:: TASK INPUTS ::

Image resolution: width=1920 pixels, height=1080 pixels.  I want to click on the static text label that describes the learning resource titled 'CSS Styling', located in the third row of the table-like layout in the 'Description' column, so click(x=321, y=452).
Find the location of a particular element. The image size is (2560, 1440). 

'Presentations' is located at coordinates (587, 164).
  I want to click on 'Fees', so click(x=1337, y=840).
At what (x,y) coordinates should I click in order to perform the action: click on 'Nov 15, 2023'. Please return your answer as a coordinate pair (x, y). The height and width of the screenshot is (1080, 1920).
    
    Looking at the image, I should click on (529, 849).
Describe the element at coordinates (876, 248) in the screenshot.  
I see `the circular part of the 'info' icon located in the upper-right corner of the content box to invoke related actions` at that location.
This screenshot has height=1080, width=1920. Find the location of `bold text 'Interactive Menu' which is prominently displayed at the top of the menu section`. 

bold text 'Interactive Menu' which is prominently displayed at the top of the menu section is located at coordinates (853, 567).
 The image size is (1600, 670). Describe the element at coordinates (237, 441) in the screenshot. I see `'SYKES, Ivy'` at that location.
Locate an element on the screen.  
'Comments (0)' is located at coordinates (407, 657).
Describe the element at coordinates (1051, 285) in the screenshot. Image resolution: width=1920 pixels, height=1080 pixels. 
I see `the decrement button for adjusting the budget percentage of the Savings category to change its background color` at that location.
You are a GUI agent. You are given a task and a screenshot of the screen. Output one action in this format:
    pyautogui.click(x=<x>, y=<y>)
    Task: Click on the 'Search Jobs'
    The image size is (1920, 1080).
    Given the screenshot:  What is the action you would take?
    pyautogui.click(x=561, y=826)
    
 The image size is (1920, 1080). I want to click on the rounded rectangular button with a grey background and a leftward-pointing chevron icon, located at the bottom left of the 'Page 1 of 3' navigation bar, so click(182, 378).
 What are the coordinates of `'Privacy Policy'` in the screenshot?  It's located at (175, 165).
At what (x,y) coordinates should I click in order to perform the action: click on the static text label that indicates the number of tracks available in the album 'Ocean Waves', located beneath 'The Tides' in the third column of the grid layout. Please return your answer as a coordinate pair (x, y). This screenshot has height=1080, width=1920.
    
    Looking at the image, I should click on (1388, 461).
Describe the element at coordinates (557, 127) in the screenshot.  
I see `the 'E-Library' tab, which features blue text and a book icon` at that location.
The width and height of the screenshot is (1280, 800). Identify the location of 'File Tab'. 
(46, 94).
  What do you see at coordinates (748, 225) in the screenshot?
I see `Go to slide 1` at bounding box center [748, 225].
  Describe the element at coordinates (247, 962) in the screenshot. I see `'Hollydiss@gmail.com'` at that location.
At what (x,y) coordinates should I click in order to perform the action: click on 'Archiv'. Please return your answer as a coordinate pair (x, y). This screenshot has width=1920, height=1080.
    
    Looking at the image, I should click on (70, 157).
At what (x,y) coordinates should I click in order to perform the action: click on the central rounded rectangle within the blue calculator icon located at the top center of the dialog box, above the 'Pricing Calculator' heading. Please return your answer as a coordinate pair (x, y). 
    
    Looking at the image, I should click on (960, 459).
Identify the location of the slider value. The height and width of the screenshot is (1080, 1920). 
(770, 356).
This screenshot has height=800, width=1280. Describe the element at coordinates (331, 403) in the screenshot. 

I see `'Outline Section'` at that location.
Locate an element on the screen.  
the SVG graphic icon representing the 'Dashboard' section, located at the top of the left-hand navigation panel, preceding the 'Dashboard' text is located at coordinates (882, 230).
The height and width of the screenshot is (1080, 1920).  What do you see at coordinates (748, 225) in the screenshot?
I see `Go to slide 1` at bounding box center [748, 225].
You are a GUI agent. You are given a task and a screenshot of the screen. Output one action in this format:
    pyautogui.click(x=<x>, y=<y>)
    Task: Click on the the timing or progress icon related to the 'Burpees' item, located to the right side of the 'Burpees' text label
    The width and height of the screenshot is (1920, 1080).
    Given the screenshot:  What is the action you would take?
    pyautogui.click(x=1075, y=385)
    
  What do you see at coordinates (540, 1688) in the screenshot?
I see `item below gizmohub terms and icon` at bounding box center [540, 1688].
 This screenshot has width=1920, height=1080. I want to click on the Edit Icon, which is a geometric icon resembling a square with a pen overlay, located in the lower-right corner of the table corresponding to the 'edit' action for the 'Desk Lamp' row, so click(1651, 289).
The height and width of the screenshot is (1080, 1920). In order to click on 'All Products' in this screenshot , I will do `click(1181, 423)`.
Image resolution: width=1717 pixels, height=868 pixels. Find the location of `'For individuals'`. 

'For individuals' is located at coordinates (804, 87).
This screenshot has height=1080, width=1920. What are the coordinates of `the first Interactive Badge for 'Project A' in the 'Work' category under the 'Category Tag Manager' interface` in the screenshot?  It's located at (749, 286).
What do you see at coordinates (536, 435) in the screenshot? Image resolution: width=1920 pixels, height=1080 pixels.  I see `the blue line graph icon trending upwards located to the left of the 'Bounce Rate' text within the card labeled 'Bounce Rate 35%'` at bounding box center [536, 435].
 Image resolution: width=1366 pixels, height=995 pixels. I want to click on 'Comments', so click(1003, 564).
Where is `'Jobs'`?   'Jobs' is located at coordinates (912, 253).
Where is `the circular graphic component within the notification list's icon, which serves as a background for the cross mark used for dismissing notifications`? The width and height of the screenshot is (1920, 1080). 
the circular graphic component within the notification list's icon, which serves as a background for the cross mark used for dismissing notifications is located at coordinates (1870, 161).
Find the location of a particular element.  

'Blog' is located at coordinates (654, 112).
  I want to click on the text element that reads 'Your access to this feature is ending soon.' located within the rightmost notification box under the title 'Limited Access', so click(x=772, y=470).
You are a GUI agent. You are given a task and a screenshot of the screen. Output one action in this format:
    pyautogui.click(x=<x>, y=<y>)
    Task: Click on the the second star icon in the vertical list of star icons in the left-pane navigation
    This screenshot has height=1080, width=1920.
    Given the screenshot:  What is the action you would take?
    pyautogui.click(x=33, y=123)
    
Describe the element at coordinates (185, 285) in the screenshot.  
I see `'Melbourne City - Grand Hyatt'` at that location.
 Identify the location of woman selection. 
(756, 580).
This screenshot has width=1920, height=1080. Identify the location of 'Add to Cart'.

:::

§ WHAT YOU NEED TO DO
Transcribe the records above without any change, from the line with "What do you see at coordinates (536, 435)" to the line with "coordinates (654, 112).", both of those lines included.

§ RESPONSE TO THIS TASK
What do you see at coordinates (536, 435) in the screenshot? Image resolution: width=1920 pixels, height=1080 pixels.  I see `the blue line graph icon trending upwards located to the left of the 'Bounce Rate' text within the card labeled 'Bounce Rate 35%'` at bounding box center [536, 435].
 Image resolution: width=1366 pixels, height=995 pixels. I want to click on 'Comments', so click(1003, 564).
Where is `'Jobs'`?   'Jobs' is located at coordinates (912, 253).
Where is `the circular graphic component within the notification list's icon, which serves as a background for the cross mark used for dismissing notifications`? The width and height of the screenshot is (1920, 1080). 
the circular graphic component within the notification list's icon, which serves as a background for the cross mark used for dismissing notifications is located at coordinates (1870, 161).
Find the location of a particular element.  

'Blog' is located at coordinates (654, 112).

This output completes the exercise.